--- Begin ---
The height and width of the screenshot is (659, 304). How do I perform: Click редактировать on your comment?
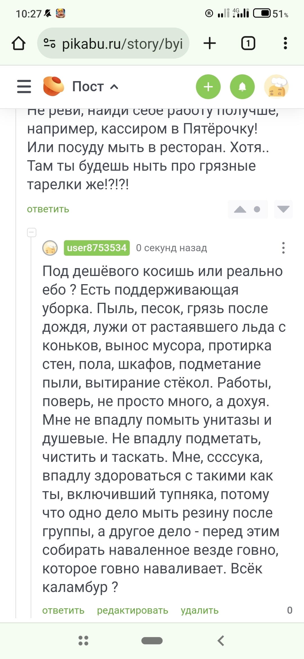click(133, 610)
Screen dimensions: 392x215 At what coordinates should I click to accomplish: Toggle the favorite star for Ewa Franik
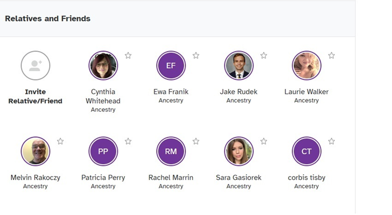pos(196,55)
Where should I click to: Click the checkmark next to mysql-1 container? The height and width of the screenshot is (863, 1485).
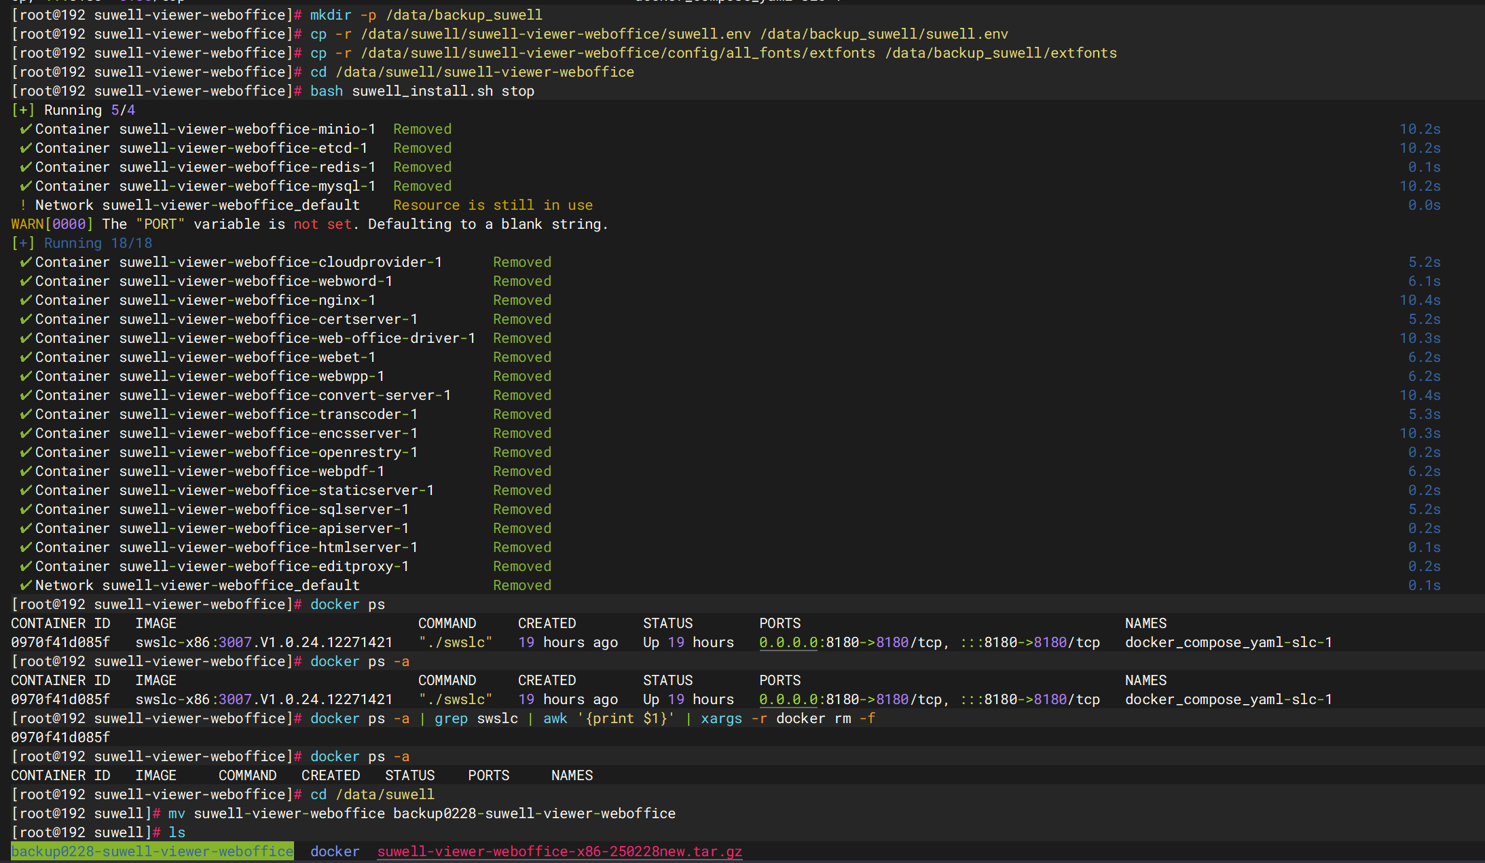point(26,186)
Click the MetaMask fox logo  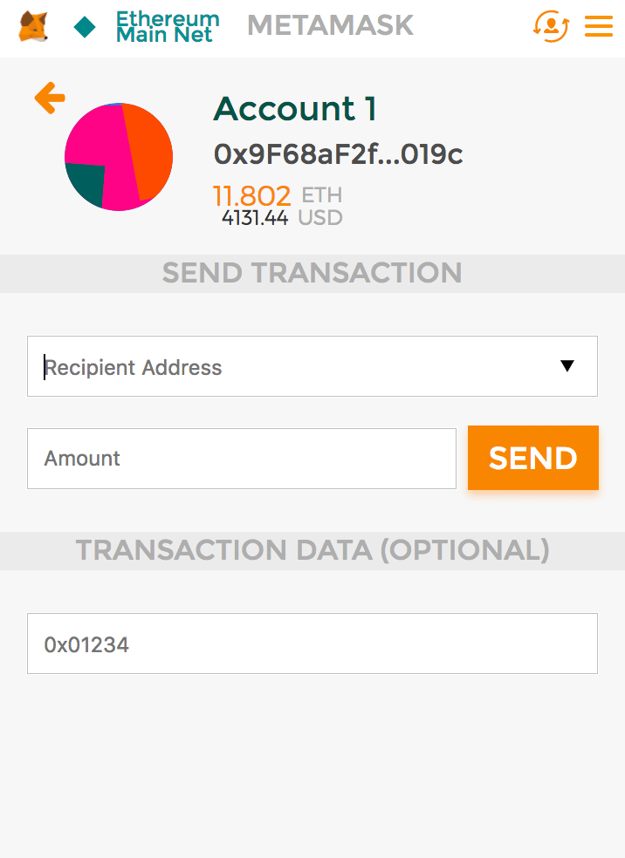tap(33, 26)
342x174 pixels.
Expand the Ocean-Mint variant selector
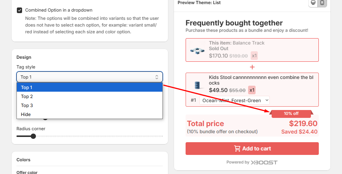tap(235, 100)
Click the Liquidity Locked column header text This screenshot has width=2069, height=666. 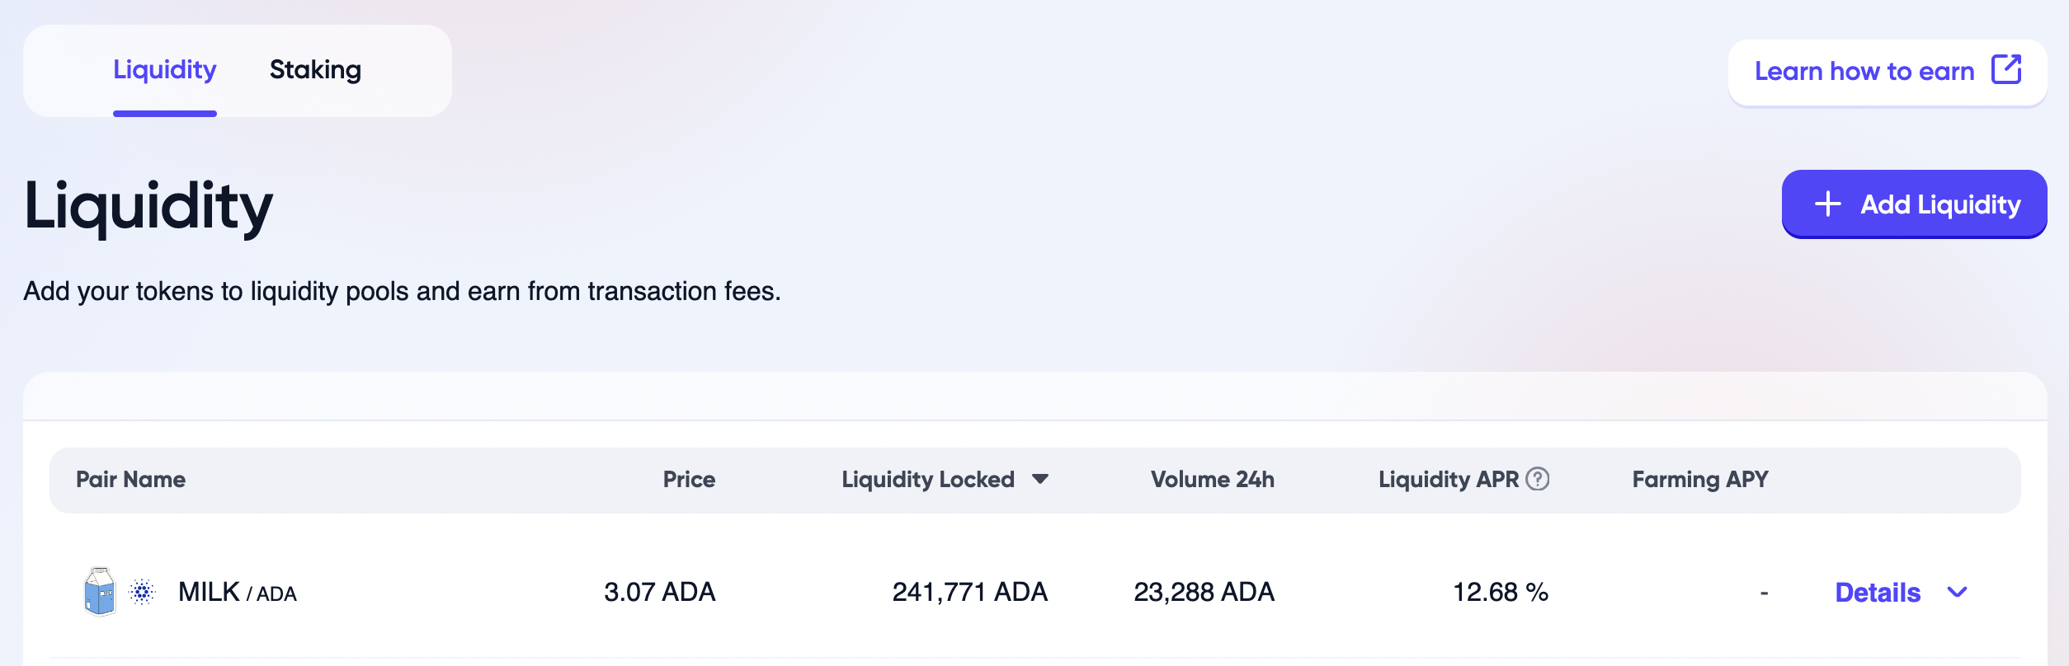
--- End ---
> **Problem**:
Update the records from the line containing "342x174 pixels." up to and including the last line, replacing "Ocean-Mint" with "Sky-Blue" and leaving everything else unchanged. Give only those lines, and leave the pictures out.

> **Solution**:
342x174 pixels.
Expand the Sky-Blue variant selector
tap(235, 100)
Click the Liquidity Locked column header text This screenshot has width=2069, height=666. 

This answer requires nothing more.